Ma le parole del governo neozelandese, condivise dal capo della nostra diplomazia che nel suo messaggio ha parlato di terrorismo, non hanno convinto né il nostro ministro dell’Interno né alcuni giornali e telegiornali, che non hanno usato il termine terrorismo in relazione a quanto accaduto a Christchurch.

Occupiamoci un attimo del nome del luogo prescelto dai terroristi. Vuol dire “Chiesa di Cristo”. L’avranno scelto per caso? O non si scorge un piano malvagio e esecrabile? Non c’era forse un nome riconducibile alla famosa battaglia di Lepanto sul calcio del fucile del terrorista? Dunque si incide un nome “identitarista”, che usa la battaglia di Lepanto per spiegare la scelta odierna di uccidere inermi musulmani, lo si va a fare in una città che guarda caso si chiama “Chiesa di Cristo” e noi cosa diciamo? “Strage”? “attacco”? Ma il problema è se diciamo quel che diciamo con imbarazzo. Un imbarazzo che deriva da una scelta: l’impossibilità di dire “siamo tutti musulmani”! E perché ci è impossibile? Perché l’ideologia dello scontro di civiltà ci ha pervaso. Ci impedisce di riconoscere che è questa l’ideologia che unisce l’Isis e gli autori della strage di Christchurch. Lo scontro di civiltà di chi condanna l’Occidente, lo scontro di civiltà di chi condanna l’Islam. Lo scontro di civiltà è un’ideologia che però ha finalmente una risposta culturale, filosofica, politica, religiosa: siamo tutti fratelli! Non esiste un ipotetico “noi e loro”, esistiamo “tu e io”.

Questa è la grande attualità della Dichiarazione firmata da Papa Francesco e dall’Imam al Tayyeb poco più di un mese fa. O si crede nello scontro di civiltà che ci condanna a morire insieme come dei deficienti o si crede nella fratellanza umana che ci consente di vivere insieme.

Per decenni la teoria, o l’ideologia, dello scontro di civiltà non ha avuto una risposta all’altezza. Oggi non è più così. Oggi possiamo dire “io non credo nello scontro di civiltà perché credo nella dichiarazione di fratellanza” firmata dal vescovo di Roma e dall’imam dell’università islamica di al-Azhar.

E’ ovvio che molti preferiscano rimanere in un’area grigia. Bergoglio e Tayyeb si confermano due grandi àncore per il mondo che vuole salvarsi da questa deriva di odio. Ma che area è l’ovvia area grigia?
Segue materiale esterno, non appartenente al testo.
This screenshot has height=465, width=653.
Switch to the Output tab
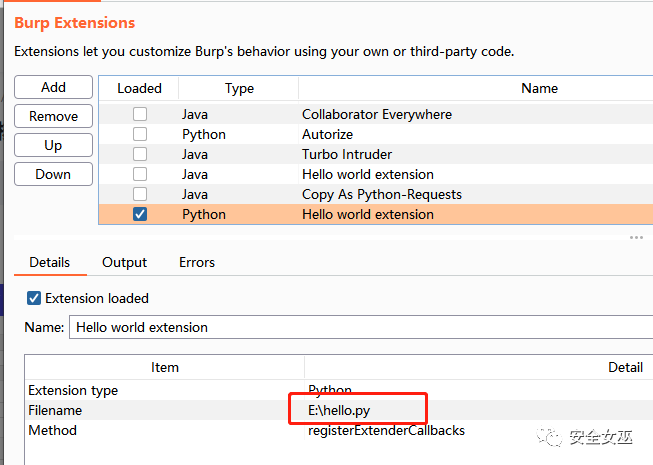tap(124, 262)
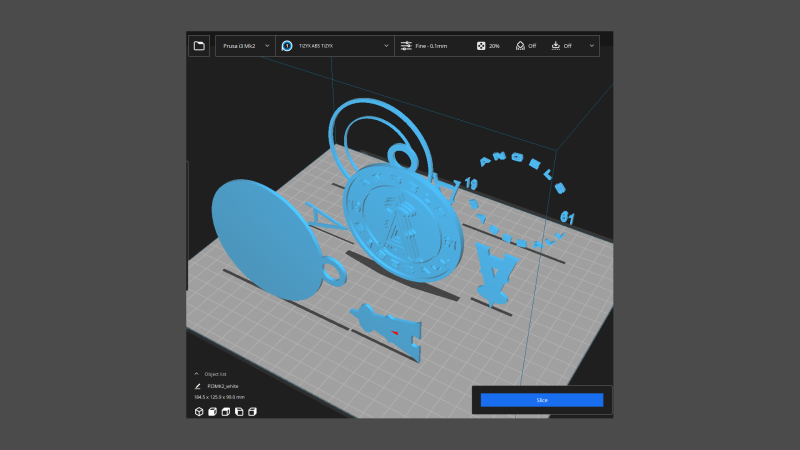800x450 pixels.
Task: Open the file folder icon
Action: [199, 46]
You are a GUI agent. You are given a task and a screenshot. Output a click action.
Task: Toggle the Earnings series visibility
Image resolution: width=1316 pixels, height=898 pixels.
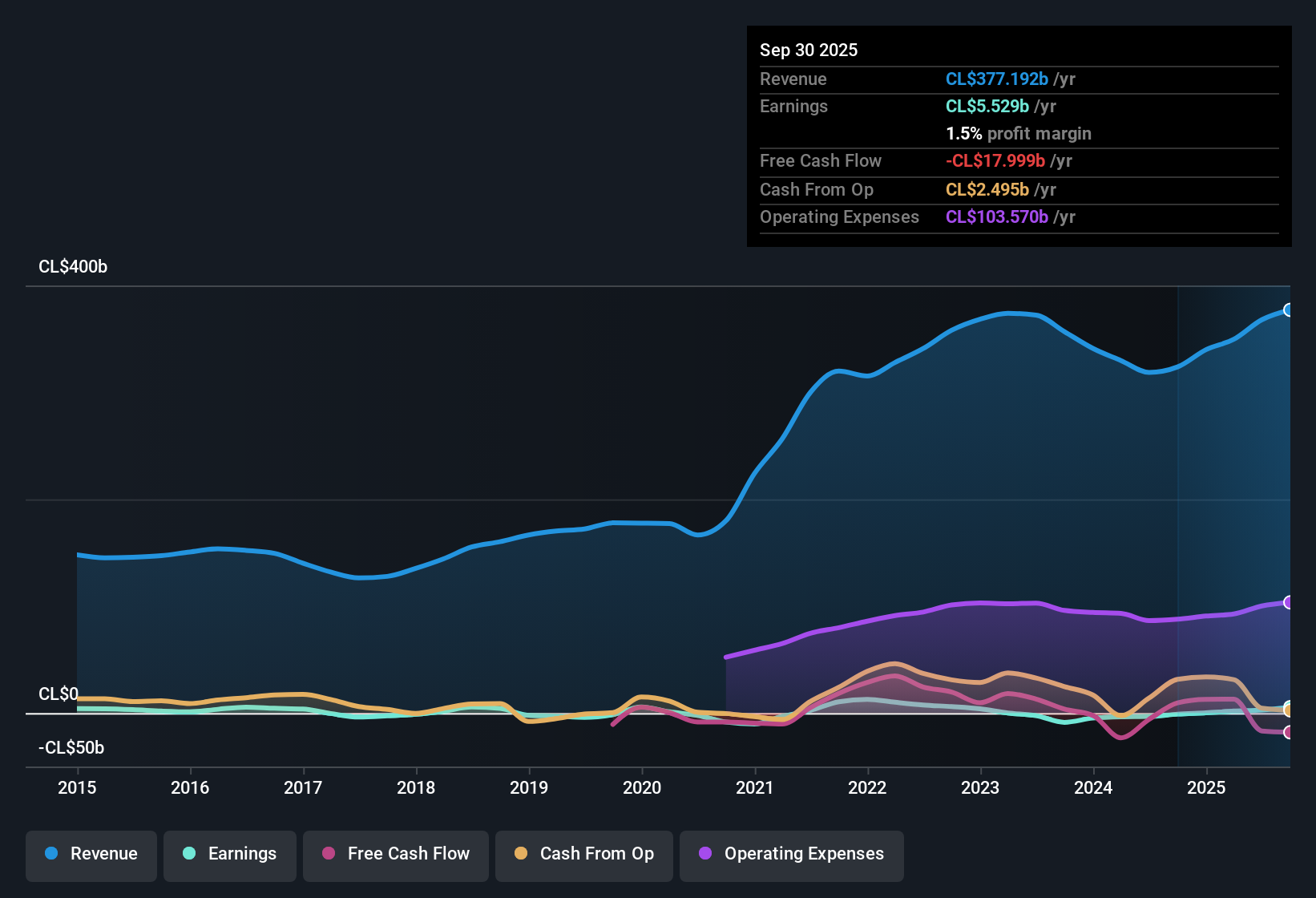tap(230, 855)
Un tempo l’avremmo chiamata l’area di coloro che chiamano i terroristi “compagni che sbagliano”. Compagni che sbagliano nell’assassinare da una parte, compagni che sbagliano nell’assassinare dall’altra. Ma sempre “compagni” sono. Il mio compagno invece è Khaled Mustafa, il siriano che era fuggito in Nuova Zelanda, per sottrarre la sua famiglia alla carneficina: è morto nella mosche di Christchurch. Mio compagno è anche il guardiano della moschea, morto dopo aver detto “benvenuto fratello” al suo assassino. A pensarci bene più che miei compagni sono miei fratelli, come dice la Dichiarazione di Bergoglio e al Tayyeb, atto fondante una nuova cultura globale.